Pourquoi tout semble-t-il si bien aller pendant des années… pour soudainement se dérégler au moment de la ménopause ? Bouffées de chaleur, fatigue profonde, sautes d'humeur, prise de poids abdominale ou douleurs articulaires : de nombreuses femmes ont l'impression que leur corps les lâche d'un coup.
Souvent réduite à une simple fatalité ou à une carence hormonale à corriger, la ménopause constitue en réalité une reconfiguration biologique majeure.
Lors du Congrès international sur l'alimentation et les maladies de civilisation qui a eu lieu en avril dernier sur Conversation Santé, la naturopathe Stéphanie Berthaud a proposé un changement de regard essentiel.
Derrière la tempête des symptômes se cache un miroir du terrain : la ménopause ne crée pas les dérèglements, elle retire le voile sur des déséquilibres parfois anciens et silencieux.
Le paradoxe féminin et le bouclier hormonal
Les statistiques mondiales révèlent une réalité frappante : près de 80 % des personnes atteintes de maladies auto-immunes sont des femmes. La ménopause ouvre à cet égard une fenêtre de vulnérabilité majeure. Pendant la période de fertilité, les œstrogènes agissent comme de puissants modulateurs immunitaires et de véritables boucliers contre l’inflammation de bas grade.
À l’approche de la cinquantaine, la chute et les fluctuations des hormones ovariennes (œstrogènes et progestérone) bousculent ce tempo-régulateur. Privé de son « frein » naturel, le système immunitaire se réactive, ouvrant la voie à l'expression ou à l'exacerbation de pathologies latentes telles que la thyroïdite de Hashimoto, la polyarthrite rhumatoïde, le psoriasis ou la maladie de Crohn.
La cascade des déséquilibres latents
Lorsque les hormones diminuent, la capacité d'adaptation globale de l'organisme se réduit. Stéphanie Berthaud identifie quatre grands axes de décompensation interconnectés :
- L'axe stress et cortisol : La baisse de la progestérone nuit au sommeil réparateur et à la production de GABA (l'anxiolytique naturel du corps). Les surrénales, sollicitées par le stress chronique, sécrètent davantage de cortisol, ce qui alimente directement la fatigue matinale et l'anxiété.
- L'instabilité glycémique : La carence en œstrogènes diminue la sensibilité à l'insuline. Ce phénomène favorise la résistance à l'insuline, les fringales de sucre et le stockage des graisses au niveau du compartiment viscéral (le ventre), véritable usine à cytokines inflammatoires.
- L'encombrement du foie : Chargé de transformer et de conjuguer les hormones, un foie débordé par le stress oxydatif ou une alimentation inadaptée ne parvient plus à détoxifier correctement l'organisme, ce qui aggrave la rétention d'eau et les migraines.
- La perméabilité intestinale : La baisse hormonale fragilise directement les jonctions serrées de la barrière intestinale.

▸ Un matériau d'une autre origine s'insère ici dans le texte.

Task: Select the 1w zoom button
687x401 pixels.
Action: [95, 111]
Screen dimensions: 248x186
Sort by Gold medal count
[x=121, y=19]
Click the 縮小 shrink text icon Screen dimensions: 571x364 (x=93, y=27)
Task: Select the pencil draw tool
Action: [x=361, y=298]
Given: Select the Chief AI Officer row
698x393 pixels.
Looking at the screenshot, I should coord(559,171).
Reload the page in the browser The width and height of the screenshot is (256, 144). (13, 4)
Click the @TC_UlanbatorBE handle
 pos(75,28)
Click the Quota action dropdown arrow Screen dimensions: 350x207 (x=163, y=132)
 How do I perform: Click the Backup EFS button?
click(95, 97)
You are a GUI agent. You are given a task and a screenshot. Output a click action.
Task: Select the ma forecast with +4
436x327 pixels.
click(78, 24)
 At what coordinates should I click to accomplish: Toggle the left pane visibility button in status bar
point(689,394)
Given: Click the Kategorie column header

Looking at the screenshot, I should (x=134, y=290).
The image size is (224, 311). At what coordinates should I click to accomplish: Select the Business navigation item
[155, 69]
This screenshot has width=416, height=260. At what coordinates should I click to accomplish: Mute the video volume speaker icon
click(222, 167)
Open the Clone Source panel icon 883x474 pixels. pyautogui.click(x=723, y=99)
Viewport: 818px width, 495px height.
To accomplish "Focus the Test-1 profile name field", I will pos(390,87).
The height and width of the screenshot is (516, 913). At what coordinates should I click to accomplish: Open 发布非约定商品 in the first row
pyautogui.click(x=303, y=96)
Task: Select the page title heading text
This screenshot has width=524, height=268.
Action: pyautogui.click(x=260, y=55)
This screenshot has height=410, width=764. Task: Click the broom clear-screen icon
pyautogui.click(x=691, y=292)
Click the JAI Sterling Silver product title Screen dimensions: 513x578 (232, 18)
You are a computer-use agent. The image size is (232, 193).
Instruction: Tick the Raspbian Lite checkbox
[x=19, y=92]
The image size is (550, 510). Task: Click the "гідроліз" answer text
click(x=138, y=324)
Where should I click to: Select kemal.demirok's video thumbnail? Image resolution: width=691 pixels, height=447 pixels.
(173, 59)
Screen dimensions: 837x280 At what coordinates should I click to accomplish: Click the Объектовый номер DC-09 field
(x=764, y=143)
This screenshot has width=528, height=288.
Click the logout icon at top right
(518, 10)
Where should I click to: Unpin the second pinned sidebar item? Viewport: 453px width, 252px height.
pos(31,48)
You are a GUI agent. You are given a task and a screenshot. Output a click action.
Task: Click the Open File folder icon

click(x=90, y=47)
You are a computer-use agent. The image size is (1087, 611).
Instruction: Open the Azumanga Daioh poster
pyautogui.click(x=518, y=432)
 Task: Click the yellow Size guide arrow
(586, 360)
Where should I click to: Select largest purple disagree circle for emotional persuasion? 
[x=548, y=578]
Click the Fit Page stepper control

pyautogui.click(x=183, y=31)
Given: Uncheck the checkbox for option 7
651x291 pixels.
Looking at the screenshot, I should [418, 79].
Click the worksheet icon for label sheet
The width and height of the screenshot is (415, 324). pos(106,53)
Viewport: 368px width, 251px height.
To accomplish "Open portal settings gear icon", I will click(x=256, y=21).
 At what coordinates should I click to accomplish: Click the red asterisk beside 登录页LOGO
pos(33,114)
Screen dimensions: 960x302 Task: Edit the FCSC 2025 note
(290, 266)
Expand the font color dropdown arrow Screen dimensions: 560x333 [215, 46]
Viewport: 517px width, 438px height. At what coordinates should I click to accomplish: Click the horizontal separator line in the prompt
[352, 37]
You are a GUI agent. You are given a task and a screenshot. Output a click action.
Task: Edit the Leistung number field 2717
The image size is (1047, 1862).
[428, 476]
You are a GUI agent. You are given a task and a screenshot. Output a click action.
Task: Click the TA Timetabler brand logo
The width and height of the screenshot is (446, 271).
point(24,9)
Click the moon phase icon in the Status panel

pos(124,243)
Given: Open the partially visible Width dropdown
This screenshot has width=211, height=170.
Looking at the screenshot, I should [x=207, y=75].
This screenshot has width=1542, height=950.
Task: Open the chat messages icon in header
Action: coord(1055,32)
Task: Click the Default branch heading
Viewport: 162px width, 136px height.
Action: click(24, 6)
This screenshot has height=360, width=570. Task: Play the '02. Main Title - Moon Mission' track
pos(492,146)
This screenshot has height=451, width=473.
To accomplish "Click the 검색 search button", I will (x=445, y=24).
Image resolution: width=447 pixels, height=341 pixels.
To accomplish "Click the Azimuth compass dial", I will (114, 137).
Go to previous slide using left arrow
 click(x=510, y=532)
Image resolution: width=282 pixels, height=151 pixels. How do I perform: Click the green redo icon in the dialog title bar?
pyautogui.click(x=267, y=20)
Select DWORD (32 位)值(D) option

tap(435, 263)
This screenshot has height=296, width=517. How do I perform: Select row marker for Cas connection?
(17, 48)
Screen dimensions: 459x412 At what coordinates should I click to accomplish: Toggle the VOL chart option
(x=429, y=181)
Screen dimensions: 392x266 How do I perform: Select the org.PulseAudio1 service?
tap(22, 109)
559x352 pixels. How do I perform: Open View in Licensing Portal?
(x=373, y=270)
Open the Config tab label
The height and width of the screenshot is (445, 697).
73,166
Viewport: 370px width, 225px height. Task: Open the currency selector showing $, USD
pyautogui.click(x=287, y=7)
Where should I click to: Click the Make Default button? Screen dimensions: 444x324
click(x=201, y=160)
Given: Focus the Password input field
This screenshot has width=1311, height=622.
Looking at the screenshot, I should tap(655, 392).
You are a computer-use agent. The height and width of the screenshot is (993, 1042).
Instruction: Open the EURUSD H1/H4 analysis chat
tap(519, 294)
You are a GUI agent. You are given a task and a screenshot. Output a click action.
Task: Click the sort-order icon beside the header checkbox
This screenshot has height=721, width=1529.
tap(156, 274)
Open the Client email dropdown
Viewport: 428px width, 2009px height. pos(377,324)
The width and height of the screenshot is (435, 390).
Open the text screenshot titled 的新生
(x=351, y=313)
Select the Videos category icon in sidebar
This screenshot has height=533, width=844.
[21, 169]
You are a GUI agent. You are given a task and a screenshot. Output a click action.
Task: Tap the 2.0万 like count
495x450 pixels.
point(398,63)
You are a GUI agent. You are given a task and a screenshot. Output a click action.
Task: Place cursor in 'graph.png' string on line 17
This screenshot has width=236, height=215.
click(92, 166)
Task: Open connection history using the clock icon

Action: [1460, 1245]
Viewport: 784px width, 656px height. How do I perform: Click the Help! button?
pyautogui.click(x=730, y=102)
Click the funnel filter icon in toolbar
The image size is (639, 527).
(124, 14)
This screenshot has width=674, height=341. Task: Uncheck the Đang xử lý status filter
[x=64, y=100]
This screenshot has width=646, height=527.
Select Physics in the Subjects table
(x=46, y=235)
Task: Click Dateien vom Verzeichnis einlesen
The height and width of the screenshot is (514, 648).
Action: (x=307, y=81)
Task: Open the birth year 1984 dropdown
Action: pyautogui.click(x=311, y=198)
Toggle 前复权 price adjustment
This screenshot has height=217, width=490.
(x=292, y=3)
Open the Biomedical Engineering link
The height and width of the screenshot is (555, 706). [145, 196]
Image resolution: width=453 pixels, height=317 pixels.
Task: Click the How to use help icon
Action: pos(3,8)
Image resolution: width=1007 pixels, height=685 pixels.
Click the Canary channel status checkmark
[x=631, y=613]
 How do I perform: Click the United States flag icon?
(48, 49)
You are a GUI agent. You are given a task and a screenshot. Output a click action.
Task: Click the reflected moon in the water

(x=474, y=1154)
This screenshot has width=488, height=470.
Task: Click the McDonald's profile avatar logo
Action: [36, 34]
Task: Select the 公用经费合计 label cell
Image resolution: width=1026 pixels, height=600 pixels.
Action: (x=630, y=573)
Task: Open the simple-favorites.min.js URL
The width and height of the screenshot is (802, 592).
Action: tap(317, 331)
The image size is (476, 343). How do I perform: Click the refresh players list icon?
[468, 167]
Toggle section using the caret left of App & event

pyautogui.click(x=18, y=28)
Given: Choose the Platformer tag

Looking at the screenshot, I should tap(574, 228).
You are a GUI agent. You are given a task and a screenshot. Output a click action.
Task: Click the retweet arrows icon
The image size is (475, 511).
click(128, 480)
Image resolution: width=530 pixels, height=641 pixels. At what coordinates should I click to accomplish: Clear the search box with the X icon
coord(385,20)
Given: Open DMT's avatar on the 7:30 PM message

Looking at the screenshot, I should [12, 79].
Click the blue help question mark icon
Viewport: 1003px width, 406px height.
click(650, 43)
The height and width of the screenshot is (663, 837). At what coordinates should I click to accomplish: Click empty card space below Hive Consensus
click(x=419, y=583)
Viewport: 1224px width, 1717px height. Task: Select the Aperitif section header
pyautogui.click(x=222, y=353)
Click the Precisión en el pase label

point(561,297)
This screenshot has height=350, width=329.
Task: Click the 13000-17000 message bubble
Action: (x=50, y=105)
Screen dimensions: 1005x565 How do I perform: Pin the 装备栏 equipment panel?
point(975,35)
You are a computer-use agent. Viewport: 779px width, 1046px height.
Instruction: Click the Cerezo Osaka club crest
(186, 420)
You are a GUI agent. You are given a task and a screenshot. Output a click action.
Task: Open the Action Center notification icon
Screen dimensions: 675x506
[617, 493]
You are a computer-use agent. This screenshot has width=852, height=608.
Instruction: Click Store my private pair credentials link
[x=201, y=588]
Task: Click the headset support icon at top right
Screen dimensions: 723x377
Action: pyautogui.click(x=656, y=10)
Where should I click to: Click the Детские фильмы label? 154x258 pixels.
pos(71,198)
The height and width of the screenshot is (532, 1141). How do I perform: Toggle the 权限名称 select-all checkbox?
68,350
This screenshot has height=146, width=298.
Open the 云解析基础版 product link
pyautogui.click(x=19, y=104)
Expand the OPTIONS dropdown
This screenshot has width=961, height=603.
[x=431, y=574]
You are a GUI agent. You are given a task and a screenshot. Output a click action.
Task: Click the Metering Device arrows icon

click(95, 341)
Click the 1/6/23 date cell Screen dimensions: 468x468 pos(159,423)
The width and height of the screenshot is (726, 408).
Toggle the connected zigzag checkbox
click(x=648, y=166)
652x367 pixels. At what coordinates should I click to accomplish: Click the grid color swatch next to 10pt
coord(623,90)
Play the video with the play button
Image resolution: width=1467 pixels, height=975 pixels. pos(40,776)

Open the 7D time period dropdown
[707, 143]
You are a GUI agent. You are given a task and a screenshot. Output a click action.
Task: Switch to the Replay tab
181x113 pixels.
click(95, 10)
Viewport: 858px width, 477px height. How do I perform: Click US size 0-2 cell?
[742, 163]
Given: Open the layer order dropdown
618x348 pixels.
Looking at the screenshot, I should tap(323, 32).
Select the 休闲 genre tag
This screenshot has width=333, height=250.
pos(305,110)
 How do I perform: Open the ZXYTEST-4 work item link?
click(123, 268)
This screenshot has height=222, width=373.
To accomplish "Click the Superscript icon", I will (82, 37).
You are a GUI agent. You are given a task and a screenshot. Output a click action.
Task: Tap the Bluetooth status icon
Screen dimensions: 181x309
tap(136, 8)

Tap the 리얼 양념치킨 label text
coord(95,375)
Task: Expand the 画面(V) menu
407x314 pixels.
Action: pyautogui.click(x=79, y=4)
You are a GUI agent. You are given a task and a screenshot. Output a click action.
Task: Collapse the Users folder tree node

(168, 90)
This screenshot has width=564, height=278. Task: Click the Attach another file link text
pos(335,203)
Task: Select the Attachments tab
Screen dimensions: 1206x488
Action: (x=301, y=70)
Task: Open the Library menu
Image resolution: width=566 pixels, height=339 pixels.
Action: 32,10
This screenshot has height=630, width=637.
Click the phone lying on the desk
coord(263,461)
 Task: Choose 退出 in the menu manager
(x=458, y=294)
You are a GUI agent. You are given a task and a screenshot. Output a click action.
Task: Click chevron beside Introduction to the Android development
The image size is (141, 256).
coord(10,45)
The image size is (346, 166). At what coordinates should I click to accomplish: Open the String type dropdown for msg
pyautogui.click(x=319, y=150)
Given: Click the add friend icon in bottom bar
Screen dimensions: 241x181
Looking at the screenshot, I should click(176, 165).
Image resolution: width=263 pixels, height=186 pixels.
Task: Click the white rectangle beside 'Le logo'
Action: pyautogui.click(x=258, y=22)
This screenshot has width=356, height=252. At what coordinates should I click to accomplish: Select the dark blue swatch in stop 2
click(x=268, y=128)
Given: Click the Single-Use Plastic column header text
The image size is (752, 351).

Devenue poreuse, elle laisse passer des toxines qui suractivent le système immunitaire (dont 70 % réside dans l'intestin), propageant une inflammation systémique.
L'alimentation comme signal moléculaire
Face à ce constat, la naturopathie offre une lecture rigoureuse et optimiste : chaque bouchée que nous avalons envoie un signal biochimique à nos cellules. Pour stabiliser le terrain inflammatoire et métabolique, l'assiette doit devenir une alliée :
- Soutenir la glycémie : Éviter absolument de consommer des glucides seuls. Il importe d'associer systématiquement des protéines de qualité (viser 1,2 g par kilo de poids corporel par jour pour protéger la masse musculaire) avec des fibres et de bons gras au petit-déjeuner et aux repas.
- Choisir les bonnes graisses : Augmenter l'apport en oméga-3 (petits poissons gras, huiles de lin ou de noix) pour freiner les voies inflammatoires, tout en limitant les huiles riches en oméga-6 (tournesol, maïs).
- Choyer l'estrobolome : Consommer des légumes crucifères (brocoli, chou) et des substances amères (artichaut, endive, romarin) pour aider le foie à éliminer les hormones et nourrir les bonnes bactéries intestinales.
Passer de la survie à la souveraineté
Au Japon, le terme pour désigner la ménopause est Konanki, ce qui signifie « période de transition » ou « temps de renouveau ». Loin d'être un bug biologique ou une fin en soi, cette étape de la vie est une opportunité unique de revenir aux fondations de notre santé.
En adaptant notre hygiène de vie – par un sommeil régulier, une gestion active du stress et un mouvement doux comme le yoga – nous envoyons un signal de sécurité profonde à notre système immunitaire.
Le corps ne se dérègle pas : il nous demande simplement d'arrêter de forcer et de commencer à l'écouter pour construire notre vitalité future.